Records from a dataset
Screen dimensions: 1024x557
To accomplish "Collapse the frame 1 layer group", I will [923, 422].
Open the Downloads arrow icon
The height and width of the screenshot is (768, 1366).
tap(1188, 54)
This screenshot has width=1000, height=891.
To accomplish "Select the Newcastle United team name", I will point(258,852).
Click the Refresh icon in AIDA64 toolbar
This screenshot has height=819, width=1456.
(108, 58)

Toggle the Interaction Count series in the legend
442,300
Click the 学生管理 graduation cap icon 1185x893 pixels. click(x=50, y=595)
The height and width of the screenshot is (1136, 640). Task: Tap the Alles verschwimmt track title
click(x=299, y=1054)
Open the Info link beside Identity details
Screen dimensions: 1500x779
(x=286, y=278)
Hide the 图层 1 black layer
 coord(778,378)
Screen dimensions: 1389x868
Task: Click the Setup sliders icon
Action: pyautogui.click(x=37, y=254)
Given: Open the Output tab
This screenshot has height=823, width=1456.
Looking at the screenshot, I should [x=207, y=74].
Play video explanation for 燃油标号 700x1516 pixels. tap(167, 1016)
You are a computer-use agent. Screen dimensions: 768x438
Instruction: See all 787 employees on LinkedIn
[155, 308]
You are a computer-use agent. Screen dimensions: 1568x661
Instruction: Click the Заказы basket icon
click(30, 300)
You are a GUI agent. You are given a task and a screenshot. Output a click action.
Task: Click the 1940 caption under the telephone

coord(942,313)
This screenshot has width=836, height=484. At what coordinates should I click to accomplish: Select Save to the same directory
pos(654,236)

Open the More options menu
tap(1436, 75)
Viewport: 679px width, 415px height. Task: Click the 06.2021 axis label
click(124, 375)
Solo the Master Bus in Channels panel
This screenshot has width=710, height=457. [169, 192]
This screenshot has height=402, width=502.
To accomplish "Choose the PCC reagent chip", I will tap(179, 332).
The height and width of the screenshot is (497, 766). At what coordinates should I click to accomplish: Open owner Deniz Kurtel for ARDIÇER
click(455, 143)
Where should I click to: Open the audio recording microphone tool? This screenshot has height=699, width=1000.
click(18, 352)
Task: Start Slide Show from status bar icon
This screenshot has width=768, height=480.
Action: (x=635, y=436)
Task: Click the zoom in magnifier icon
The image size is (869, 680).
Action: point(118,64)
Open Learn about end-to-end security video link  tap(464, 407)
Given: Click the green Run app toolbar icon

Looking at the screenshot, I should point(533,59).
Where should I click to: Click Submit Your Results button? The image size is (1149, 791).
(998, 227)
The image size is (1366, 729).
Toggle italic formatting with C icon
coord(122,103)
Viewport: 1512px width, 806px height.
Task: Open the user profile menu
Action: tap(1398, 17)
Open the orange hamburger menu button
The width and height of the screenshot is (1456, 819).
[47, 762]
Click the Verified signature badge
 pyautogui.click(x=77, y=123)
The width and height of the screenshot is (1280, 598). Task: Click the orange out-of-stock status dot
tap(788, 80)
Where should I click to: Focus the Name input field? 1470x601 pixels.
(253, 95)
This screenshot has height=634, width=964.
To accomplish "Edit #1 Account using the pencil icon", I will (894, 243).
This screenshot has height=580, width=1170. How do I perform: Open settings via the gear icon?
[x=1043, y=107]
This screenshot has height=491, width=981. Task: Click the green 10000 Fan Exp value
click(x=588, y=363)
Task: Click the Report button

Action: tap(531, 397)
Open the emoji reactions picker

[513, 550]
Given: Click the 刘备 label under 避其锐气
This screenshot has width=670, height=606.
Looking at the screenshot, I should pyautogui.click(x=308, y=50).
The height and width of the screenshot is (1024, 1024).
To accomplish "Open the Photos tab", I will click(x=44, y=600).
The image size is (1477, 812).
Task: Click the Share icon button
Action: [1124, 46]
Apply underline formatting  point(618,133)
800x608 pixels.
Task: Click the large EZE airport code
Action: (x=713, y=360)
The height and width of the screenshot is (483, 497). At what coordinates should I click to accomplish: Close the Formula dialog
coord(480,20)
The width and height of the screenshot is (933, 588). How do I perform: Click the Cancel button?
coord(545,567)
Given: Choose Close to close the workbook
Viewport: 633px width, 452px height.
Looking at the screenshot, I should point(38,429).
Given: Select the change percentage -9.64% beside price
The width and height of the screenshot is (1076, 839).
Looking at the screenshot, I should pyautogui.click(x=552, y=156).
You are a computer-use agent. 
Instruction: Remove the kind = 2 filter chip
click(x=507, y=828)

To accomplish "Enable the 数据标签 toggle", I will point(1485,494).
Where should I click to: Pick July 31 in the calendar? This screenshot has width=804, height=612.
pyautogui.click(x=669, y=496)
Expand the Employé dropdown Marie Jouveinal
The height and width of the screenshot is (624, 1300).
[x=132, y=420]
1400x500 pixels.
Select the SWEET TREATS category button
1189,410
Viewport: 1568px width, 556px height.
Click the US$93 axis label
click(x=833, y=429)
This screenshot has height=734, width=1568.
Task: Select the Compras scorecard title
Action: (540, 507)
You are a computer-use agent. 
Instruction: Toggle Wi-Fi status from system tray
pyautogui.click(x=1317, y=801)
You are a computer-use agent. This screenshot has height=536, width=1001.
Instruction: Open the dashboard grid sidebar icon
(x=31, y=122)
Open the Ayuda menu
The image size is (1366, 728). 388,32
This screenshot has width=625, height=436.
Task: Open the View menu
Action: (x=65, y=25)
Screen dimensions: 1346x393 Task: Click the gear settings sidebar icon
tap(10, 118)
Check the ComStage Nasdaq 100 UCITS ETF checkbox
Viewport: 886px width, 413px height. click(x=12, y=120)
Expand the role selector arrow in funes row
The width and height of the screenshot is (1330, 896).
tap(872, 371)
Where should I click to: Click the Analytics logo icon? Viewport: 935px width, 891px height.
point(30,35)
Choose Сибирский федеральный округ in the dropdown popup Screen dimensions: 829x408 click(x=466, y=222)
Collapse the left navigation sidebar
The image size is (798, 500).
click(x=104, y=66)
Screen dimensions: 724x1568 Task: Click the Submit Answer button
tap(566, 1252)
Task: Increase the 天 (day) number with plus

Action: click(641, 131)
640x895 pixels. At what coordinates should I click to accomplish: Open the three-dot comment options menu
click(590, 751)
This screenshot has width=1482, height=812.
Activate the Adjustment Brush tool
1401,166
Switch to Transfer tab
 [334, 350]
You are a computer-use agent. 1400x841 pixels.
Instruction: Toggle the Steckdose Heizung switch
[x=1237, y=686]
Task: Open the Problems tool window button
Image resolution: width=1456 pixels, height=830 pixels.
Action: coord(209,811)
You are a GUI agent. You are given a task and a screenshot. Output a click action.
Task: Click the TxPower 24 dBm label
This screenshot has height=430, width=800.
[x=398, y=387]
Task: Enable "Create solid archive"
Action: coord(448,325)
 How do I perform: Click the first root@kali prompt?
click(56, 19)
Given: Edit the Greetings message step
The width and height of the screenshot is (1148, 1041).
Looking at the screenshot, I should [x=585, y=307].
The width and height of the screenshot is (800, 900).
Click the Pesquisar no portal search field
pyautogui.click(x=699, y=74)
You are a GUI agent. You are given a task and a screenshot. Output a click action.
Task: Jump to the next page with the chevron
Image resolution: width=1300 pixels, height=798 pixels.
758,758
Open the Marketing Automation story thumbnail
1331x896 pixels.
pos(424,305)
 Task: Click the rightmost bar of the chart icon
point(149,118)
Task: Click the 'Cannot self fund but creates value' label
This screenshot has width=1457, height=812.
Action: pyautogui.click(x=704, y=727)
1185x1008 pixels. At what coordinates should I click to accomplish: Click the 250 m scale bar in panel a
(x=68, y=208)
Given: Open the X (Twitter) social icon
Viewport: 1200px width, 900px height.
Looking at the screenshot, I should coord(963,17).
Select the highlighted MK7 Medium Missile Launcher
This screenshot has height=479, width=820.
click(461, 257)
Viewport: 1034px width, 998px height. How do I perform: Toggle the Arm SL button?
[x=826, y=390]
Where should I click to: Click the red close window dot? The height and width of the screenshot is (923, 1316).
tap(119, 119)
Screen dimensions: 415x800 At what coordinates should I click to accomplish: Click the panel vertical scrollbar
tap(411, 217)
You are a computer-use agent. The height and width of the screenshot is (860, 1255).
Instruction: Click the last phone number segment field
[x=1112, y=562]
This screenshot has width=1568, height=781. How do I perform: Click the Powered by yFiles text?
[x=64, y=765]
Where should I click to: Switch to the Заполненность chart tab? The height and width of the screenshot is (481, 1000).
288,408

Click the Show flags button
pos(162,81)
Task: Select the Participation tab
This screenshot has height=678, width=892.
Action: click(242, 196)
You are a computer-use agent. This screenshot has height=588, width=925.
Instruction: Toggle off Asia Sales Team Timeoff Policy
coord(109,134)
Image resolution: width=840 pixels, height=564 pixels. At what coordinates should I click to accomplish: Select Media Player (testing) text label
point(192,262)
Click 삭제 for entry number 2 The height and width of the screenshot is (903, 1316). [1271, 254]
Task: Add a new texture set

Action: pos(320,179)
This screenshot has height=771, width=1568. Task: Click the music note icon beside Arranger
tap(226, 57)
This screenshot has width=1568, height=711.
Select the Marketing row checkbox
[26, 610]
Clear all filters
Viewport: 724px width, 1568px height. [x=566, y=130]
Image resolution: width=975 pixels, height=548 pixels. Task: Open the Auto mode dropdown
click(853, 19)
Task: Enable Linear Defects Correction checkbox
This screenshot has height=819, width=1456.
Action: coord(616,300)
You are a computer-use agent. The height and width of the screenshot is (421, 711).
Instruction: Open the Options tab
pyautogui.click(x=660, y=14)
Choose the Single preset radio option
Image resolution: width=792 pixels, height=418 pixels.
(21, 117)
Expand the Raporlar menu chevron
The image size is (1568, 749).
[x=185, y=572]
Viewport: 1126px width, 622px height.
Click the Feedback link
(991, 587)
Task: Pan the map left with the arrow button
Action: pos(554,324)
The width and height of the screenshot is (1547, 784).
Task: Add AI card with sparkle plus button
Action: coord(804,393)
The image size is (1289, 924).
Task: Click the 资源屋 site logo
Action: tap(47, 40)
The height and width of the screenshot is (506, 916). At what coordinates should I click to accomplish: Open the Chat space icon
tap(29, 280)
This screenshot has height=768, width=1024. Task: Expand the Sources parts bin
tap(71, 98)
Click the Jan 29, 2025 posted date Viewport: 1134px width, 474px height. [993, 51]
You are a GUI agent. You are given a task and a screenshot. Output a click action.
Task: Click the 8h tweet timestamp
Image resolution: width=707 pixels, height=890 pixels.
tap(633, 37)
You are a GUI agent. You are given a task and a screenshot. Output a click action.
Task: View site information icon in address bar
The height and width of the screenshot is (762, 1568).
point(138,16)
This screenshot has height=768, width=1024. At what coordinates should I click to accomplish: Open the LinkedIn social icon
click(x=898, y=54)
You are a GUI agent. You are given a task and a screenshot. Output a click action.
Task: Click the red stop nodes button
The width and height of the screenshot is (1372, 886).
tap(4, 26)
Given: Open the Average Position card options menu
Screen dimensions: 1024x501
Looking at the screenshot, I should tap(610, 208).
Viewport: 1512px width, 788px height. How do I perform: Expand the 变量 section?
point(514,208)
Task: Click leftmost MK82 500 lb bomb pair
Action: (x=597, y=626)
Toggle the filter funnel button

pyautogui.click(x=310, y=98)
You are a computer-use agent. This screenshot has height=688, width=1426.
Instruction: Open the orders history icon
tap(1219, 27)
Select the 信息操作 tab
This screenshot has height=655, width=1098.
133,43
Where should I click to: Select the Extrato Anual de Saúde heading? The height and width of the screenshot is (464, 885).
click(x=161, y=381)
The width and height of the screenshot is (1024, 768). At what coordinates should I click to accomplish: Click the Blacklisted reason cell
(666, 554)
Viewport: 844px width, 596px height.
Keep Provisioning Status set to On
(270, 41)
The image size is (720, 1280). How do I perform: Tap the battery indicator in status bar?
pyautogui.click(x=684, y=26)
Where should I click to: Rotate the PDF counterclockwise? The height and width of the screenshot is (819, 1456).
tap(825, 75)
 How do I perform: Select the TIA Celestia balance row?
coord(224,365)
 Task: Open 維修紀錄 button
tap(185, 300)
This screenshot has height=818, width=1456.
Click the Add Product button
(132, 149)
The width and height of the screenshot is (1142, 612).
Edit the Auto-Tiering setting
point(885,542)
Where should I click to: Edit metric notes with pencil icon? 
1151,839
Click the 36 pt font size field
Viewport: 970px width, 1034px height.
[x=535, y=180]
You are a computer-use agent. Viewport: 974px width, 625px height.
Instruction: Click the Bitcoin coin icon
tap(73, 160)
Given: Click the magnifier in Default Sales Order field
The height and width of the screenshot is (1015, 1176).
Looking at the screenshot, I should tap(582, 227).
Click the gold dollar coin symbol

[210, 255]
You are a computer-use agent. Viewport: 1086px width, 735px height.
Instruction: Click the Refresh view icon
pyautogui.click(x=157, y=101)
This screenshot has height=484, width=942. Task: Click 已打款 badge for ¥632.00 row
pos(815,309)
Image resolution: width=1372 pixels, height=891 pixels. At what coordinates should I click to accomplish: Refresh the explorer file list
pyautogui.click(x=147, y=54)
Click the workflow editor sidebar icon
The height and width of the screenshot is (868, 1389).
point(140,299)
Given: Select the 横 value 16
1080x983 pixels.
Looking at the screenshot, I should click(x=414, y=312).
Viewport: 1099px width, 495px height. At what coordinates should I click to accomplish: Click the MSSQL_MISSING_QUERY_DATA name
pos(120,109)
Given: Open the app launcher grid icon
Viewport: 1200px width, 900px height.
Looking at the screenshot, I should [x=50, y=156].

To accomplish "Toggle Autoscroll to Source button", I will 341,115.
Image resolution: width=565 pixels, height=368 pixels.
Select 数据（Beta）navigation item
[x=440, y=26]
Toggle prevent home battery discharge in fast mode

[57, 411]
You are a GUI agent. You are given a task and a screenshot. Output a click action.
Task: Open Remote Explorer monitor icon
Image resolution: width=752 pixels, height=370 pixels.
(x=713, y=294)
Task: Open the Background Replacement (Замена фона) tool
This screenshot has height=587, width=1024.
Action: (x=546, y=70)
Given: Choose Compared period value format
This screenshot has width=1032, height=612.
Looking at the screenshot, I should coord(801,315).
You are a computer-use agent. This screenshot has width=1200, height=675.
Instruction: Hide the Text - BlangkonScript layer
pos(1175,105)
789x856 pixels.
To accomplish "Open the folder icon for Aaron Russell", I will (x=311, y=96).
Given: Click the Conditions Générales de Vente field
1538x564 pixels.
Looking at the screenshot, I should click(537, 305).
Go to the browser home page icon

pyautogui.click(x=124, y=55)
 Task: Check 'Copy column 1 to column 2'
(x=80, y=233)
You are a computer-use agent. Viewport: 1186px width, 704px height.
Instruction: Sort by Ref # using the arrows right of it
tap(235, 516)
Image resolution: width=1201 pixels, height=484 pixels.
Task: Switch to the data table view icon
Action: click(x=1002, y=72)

Task requirements
Change "Report" to "Export" in everything from the line containing "Task: Click the Report button" down to the line containing "should pyautogui.click(x=308, y=50).", and return those lines with nothing else altered.

Answer for this exercise
Task: Click the Export button

Action: tap(531, 397)
Open the emoji reactions picker

[513, 550]
Given: Click the 刘备 label under 避其锐气
This screenshot has width=670, height=606.
Looking at the screenshot, I should pyautogui.click(x=308, y=50).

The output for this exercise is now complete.